We immediately see that the email address of the message <spa-hosting3[at]lopanner[dot]it> does not belong to the official official domain of Aruba. This is definitely unusual and should make us suspicious.
To induce the victim to act quickly, the cybercriminal gives him or her little time to respond. This technique is clearly intended to intimidate the user, who, fearing that he or she will be unable to access his or her account and use the services linked to it, is prompted to act without paying due attention. 

Anyone who unluckily clicks on the  link, will be redirected to an anomalous WEB page,  which has already been reported as DECEPTIVE WEBSITE/PAGE. In fact it is run by cyber-criminals whose goal is to get hold of your most valuable data in order to use it for criminal purposes.

04 August 2025 ==> Phishing ING Direct Bank

SUBJECT: <ING account security: verify your telephone number>

We find again this month the phishing campaign that spreads through an e-mail exploiting stolen graphics or similar to the graphics of a well-known national banking institution. Hence it tries to pass itself off as an official communication, in order to induce the unsuspecting recipient to do what requested, and fall into a social engineering trap.

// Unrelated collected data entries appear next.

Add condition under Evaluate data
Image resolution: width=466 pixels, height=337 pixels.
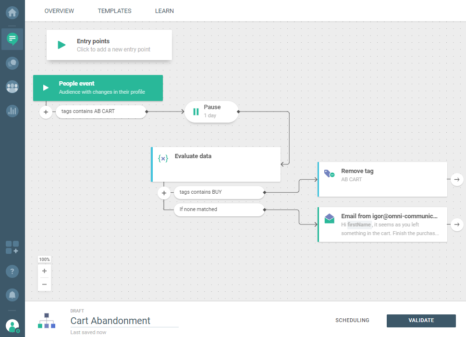[164, 193]
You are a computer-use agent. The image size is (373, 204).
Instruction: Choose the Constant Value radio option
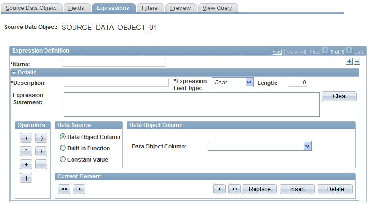pos(63,159)
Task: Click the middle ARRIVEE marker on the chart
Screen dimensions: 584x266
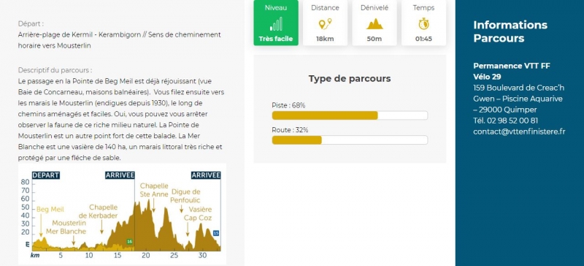Action: (120, 175)
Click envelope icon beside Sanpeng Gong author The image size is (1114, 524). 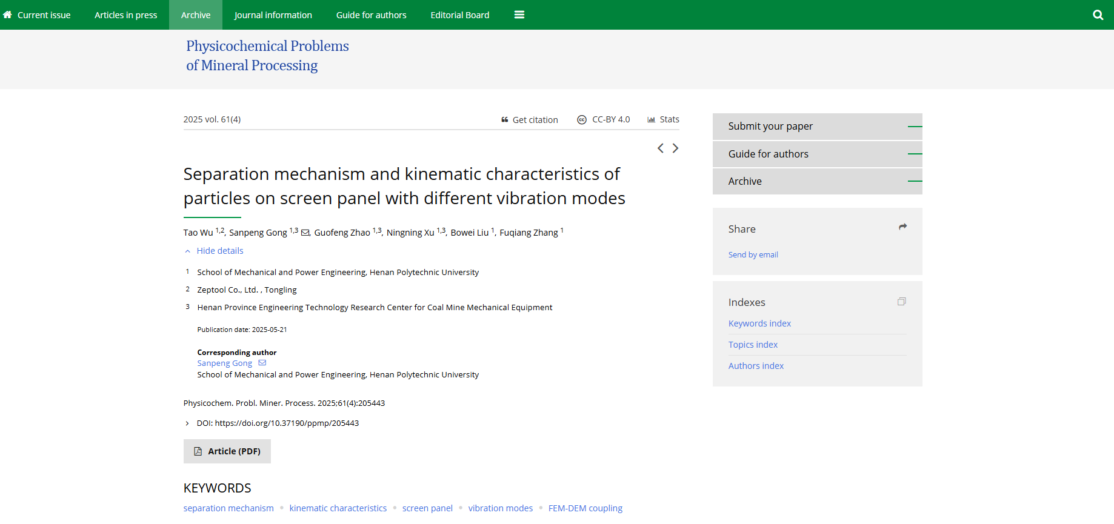305,233
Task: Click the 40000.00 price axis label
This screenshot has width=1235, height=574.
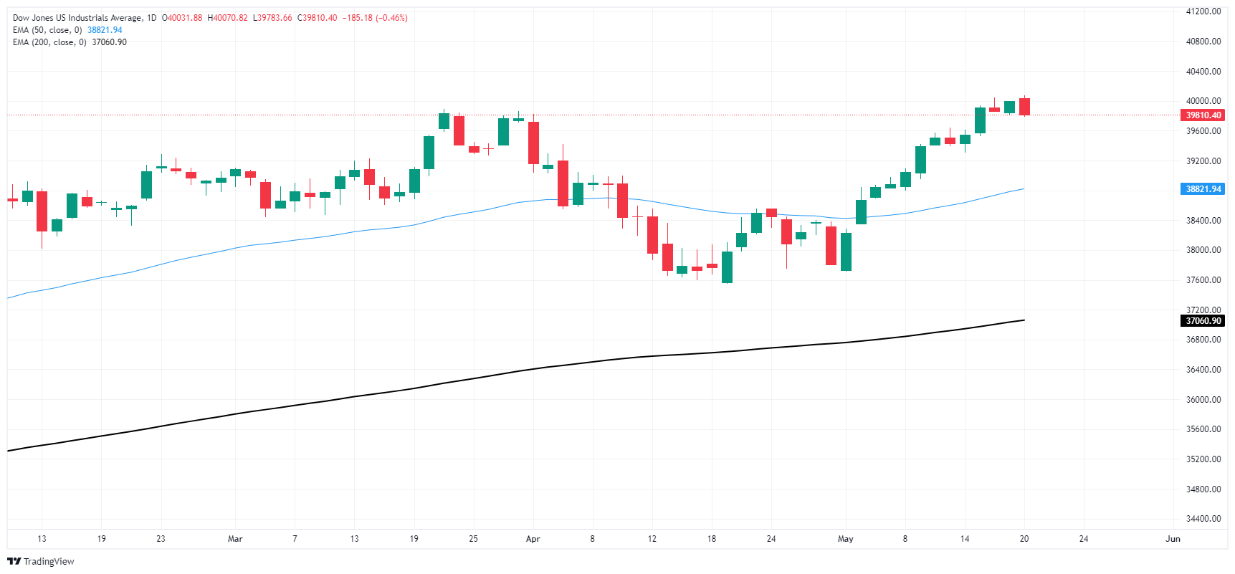Action: 1203,101
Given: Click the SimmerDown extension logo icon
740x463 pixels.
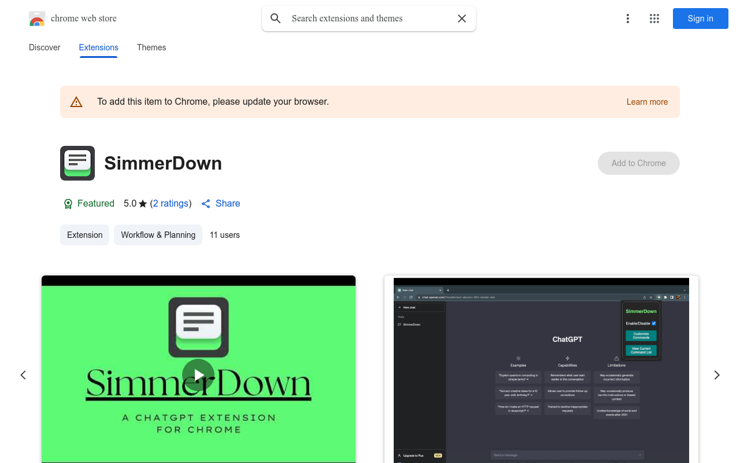Looking at the screenshot, I should pos(77,163).

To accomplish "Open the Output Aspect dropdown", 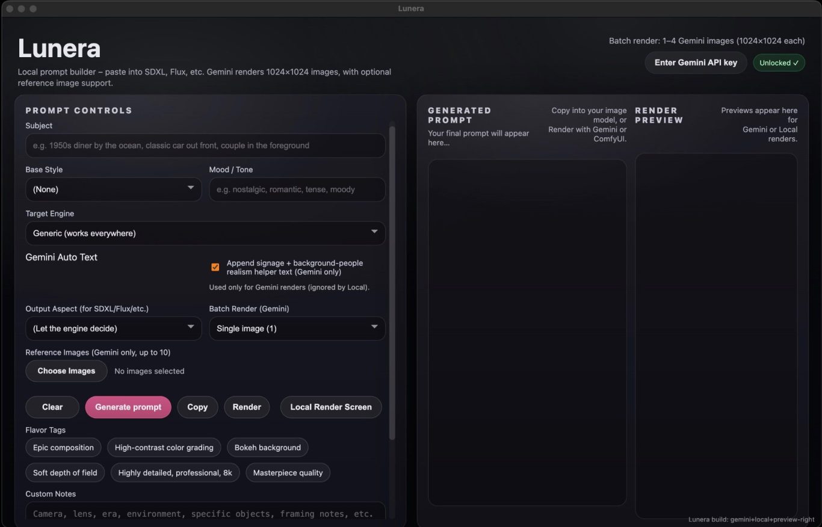I will click(113, 328).
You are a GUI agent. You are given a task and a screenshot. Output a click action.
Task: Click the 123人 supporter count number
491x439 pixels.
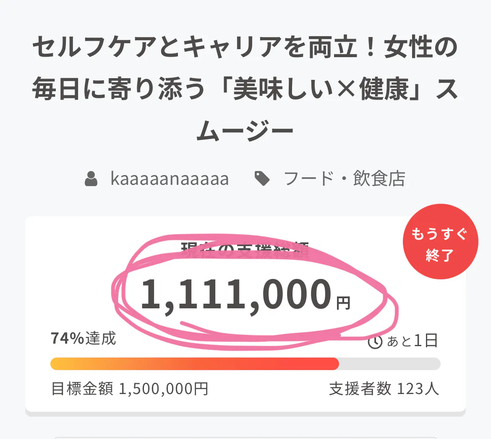[418, 389]
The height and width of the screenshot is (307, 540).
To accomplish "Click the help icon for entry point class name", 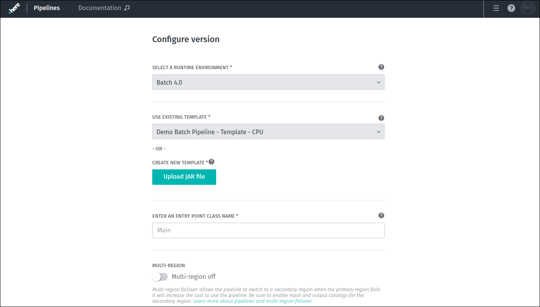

The message says to the recipient: "the phone number associated with your ING account has not yet been confirmed. In order to ensure the security of your account, we ask you to confirm your number as soon as possible." It therefore invites the user to update his/her details using the following link:

Confirm telephone number

We can see right away that the alert message comes from a very suspicious e-mail address <stafflng(at)cesaregalloni(dot)it> and contains a very generic text, even though the cybercriminal had the foresight to insert a logo resembling that of the well-known banking institution, that could mislead the user.
The intention is to get the victim to log in to his or her banking app under the excuse of updating the phone number.
Anyone who unluckily clicks on the Confirm telephone number ink,ill be redirected to an anomalous WEB page,  which has already been reported as DECEPTIVE WEBSITE/PAGE. In fact it is run by cyber-criminals whose goal is to get hold of your most valuable data in order to use it for criminal purposes.

1 August 2025 ==> Phishing EuroPages

«SUBJECT: <Thomas Muller sent you a request concerning your product listed on europages>

This month, we find the following phishing attempt that comes from a fake EuroPages communication and that aims to steal the victim's account login credentials.

The message seems to come from EuroPages, the largest international B2B sourcing platform, and notifies the user that a message has arrived concerning his product listed on EuroPages from a certain “Thomas Muller”. It then invites the user to log in to his/her account to view the request message, via the following link:

LOG IN TO MY ACCOUNT

When we analyse the email, we see that the message comes from an email address <info(at)clubsommozzatori(dot)it> not appear to traceable to the official EuroPages domain. This is definitely unusual and should make us suspicious.


Anyone who unluckily clicks on the LOG IN TO MY ACCOUNT link,ill be redirected to an anomalous WEB page,  which has already been reported as DECEPTIVE WEBSITE/PAGE. In fact it is run by cyber-criminals whose goal is to get hold of your most valuable data in order to use it for criminal purposes.